Category headers wrong when using uca-default collation
Closed, ResolvedPublic

Description

Everything is categorized under ۞

U+06DE ARABIC START OF RUB EL HIZB


Version: 1.18.x
Severity: normal
URL: http://translatewiki.net/wiki/Category:User_fi

Details

Reference
bz28540

Event Timeline

bzimport raised the priority of this task from to Low.Nov 21 2014, 11:27 PM
bzimport set Reference to bz28540.
bzimport added a subscriber: Unknown Object (MLST).

(In reply to comment #1)

Looks like everything has no sort key...
http://translatewiki.net/w/api.php?action=query&list=categorymembers&cmprop=sortkey|title&cmtitle=category:Languages_with_a_Wikiquote_project&cmlimit=max

Nevermind, thats unrelated (api doesn't like non-valid utf-8 strings. Filed separate bug 26614).

Also probably unrelated, looks like CategoryPage doesn't like sortkeys that have nulls in them. Try pressing next 500 on http://translatewiki.net/w/i.php?title=Category:User_en&pagefrom=%29%80%05%09%3C%40%40P%01%0A%01%84%8F%07%00 (Note how the key is cut off directly after the %00 )

(In reply to comment #2)

(In reply to comment #1)

Looks like everything has no sort key...
http://translatewiki.net/w/api.php?action=query&list=categorymembers&cmprop=sortkey|title&cmtitle=category:Languages_with_a_Wikiquote_project&cmlimit=max

Nevermind, thats unrelated (api doesn't like non-valid utf-8 strings. Filed
separate bug 26614).

Also probably unrelated, looks like CategoryPage doesn't like sortkeys that
have nulls in them. Try pressing next 500 on
http://translatewiki.net/w/i.php?title=Category:User_en&pagefrom=%29%80%05%09%3C%40%40P%01%0A%01%84%8F%07%00
(Note how the key is cut off directly after the %00 )

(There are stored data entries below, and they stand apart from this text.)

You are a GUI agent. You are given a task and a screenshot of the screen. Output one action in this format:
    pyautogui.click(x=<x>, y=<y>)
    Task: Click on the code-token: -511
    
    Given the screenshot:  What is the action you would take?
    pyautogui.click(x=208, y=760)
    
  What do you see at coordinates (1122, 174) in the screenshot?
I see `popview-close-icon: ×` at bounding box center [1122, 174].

Nevermind, that was totally wrong. The thingy's ending in null was just coincidence.

Anyways, both the first letter headers and paging not working is caused by r83544 - Some parts expected the human readable sortkey, while were getting the binary sortkey, which causes problems on uca-default, but wouldn't really be noticeable on uppercase collation. Reverted that revision in r86100.

Actually, sortkeys with a leading space are still sorting under a U+6DE. Presumably what was happening is all non-graphical characters sort under that, and before the double-encoded sortkey started with a non-graphical character. Anyways splitting that off to a different bug (bug 28545) since its really a separate issue from the all things sorting under the wrong thing.